The story behind the first depiction of African-American love on screen

    Lila MacLellan/QUARTZY

    The earliest surviving film to depict African-American actors in an intimate moment made its online debut to modern audiences last month—on social media, of course. Viewers found the 29-second silent film, Something Good — Negro Kiss, made in 1898, deeply moving.
    “The restored film opens on a couple with lips locked in a kiss,” Quartz’s Ashley Rodriguez wrote, describing the short piece. “The lovers pull back, smiling and swinging their arms, and then embrace and kiss again.”Because of its historical significance, the film was added to the US Library of Congress National Film Registry on Dec. 12. Then, a few days later, a Twitter user set the film to music from If Beale Street Could Talk, a movie released in December about a black couple in 1970s Harlem, by director Barry Jenkins. That tribute went viral. Even Jenkins, who also directed the Oscar-winning Moonlight, was rendered speechless.
    It seemed like a happy ending for the cultural artifact, but the feelings the film has generated are complicated, says Allyson Field, a University of Chicago professor of film studies and one of the scholars who researched Something Good. The full story behind the work, and what’s known of its history, is dramatic and bittersweet.
    A hidden jewel for sale on eBay
    Something Good’s second life began in 2014, when Dino Everett, a film archivist at University of Southern California, bought a collection of vintage films for sale on eBay. At the time, he wasn’t looking for anything as fantastic and significant as Something Good. He was merely drawn to an image in the listing that led him to believe an early Thomas Edison film might be in the mix. So he sent $45.82 to someone named “Sheisolderthanme,” he explained to an audience at the Orphan Films symposium in New York last spring. Sheisoldethanme claimed that the films belonged to the estate of a collector in Louisiana, but the grouping was so random that Everett says he doubts they belonged to one person.
    How “The Kiss” was cloned
    It would have been basically impossible for either one of the scholars to have identified this film without the other’s expertise, says Field. “Films then weren’t packaged the way they are now, with titles or a list of the cast. There was nothing, no information on it. Every process took a lot of detective work,” she recalls, “which was a lot of fun.”
    Both scholars immediately recognized their mystery film as a knock-off of what was once the most famous movie in entertainment, an 1896 film called The Kiss, directed by Edison. That work, one of the first films to be projected publicly, and thought to be the first to portray a couple flirting and kissing on film, had electrified and scandalized audiences in what has been called “the first act of collective voyeurism.” It was such a moneymaker that it was cloned repeatedly, with several directors adding their own flourishes or comedic spins.


    Multiple layers of racial coding
    Something Good, for all its tenderness and sincerity, was sold as a comedy, says Field. “It was really framed and marketed as a comedy because of the presumption that black people on screen were inherently comedic,” she says.But the racial coding in the movie is ”complex and multilayered,” she adds.
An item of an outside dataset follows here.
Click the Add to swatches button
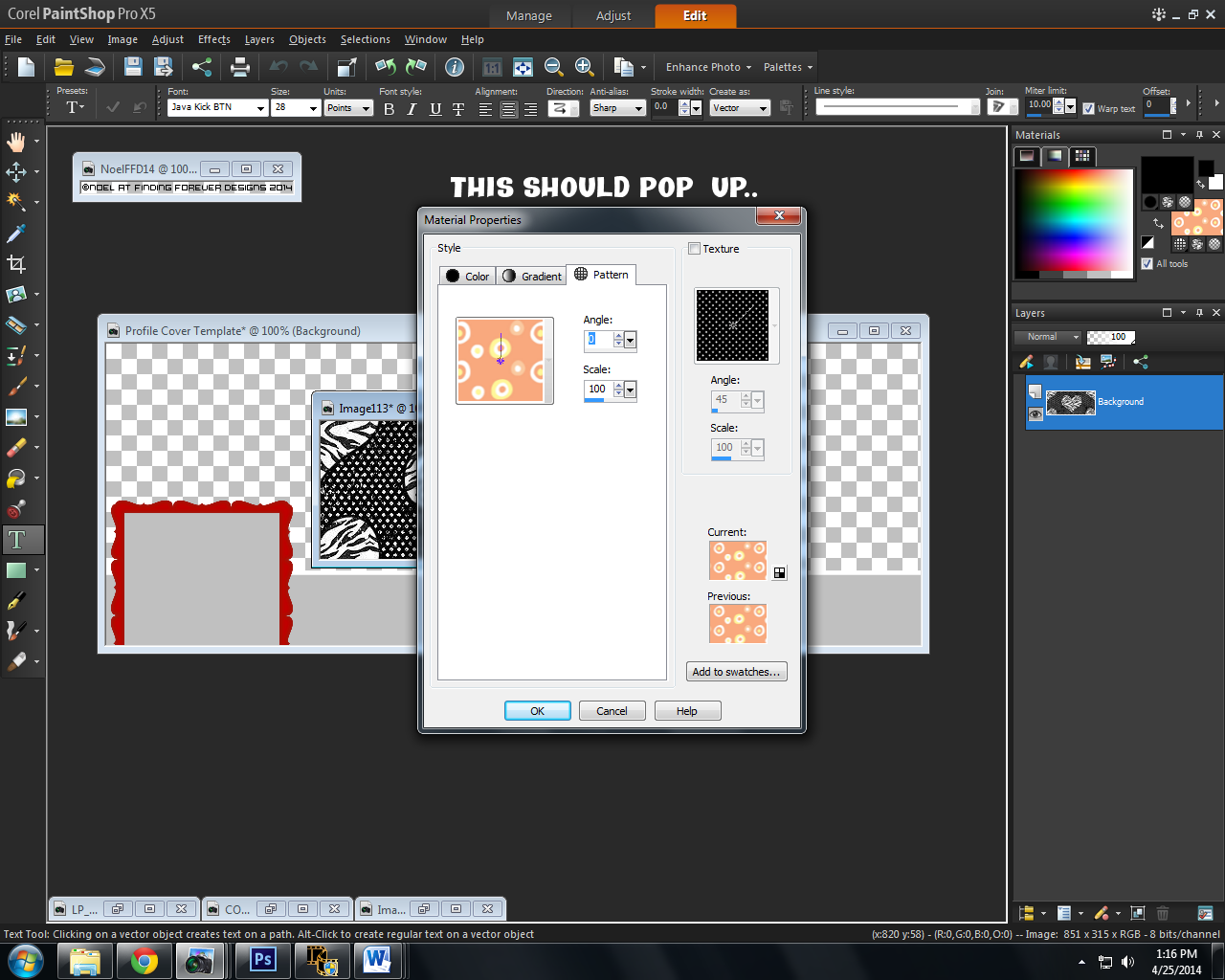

The Kiss, the original, starred a white actress named May Irwin, and was inspired by a popular musical comedy for the stage, also starring Irwin, in which she kissed the actor John Rice. Thomas Edison had seen the play and promptly turned its pivotal moment into a movie, hiring the same stage actors for his project.
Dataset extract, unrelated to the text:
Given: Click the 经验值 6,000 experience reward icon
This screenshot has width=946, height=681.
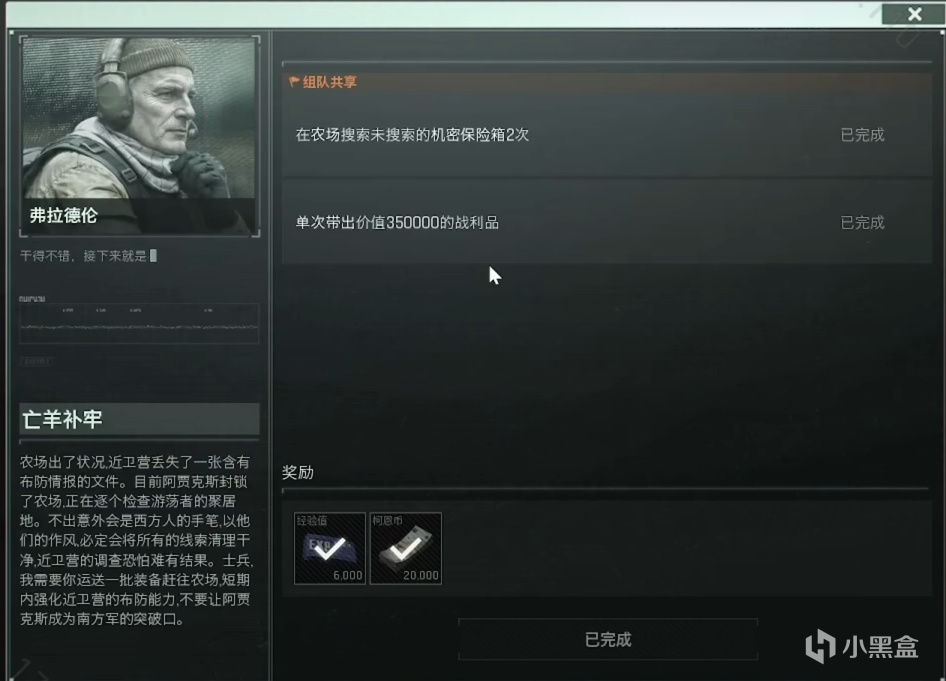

    As Fields noted at the film symposium, that musical comedy was itself a burlesque on an earlier play that had featured an actress of Mediterranean ancestry. Her ethnicity had made the stage kissing, then considered lewd, permissible, not only for her, says Field, but by extension for the white actress who would imitate her.
    What’s happened since
    Field doesn’t know when African American love appeared on film in the years following Something Good’s release. There were a few mainstream films that were less aggressively racist, and that did portray African Americans in a positive light, Field explains, but she has found no record of anything like the restored film’s sweet moment.
    The next reference she can find to an intimate moment that’s not hyper-sexualized is in 1945, when Vincente Minnelli makes The Clock, starring Judy Garland. In that film, a final scene of couples saying goodbye to each other as the husbands marched off to the war includes an African-American couple that also kiss farewell. It’s nothing but a little peck, says Field, but that was enough to warrant headlines in a black newspaper.
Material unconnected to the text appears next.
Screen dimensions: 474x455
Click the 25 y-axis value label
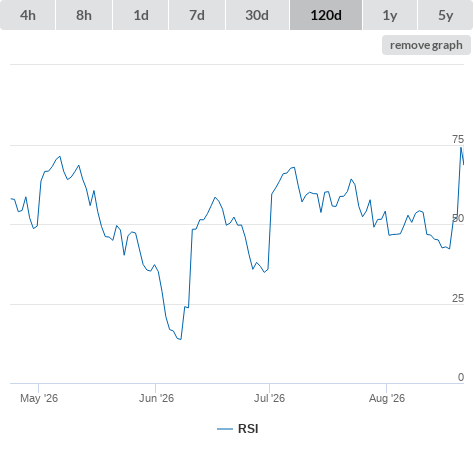coord(458,298)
    She saw one person comment that she’d been watching the film on a loop and crying, “because they seem so happy and I feel so angry.” That person wondered what people did with Suttle and Brown’s happiness 100 years ago.“What was electric for me about it was the through line, the connectivity,” Barry Jenkins told a reporter who asked him about the 30-second treasure. ”We always talk about generational trauma, but what about generational joy? Generational love? That’s what I found in the video.”
    The list of films added to the National Film Registry on December 12th includes more famous titles such as Brokeback Mountain (2005), Jurassic Park (1993), Cinderella (1950) and The Shining (1980.) Something Good lands at the bottom, only because the list was organized alphabetically, yet that placement seems fitting for this film’s invincible spirit.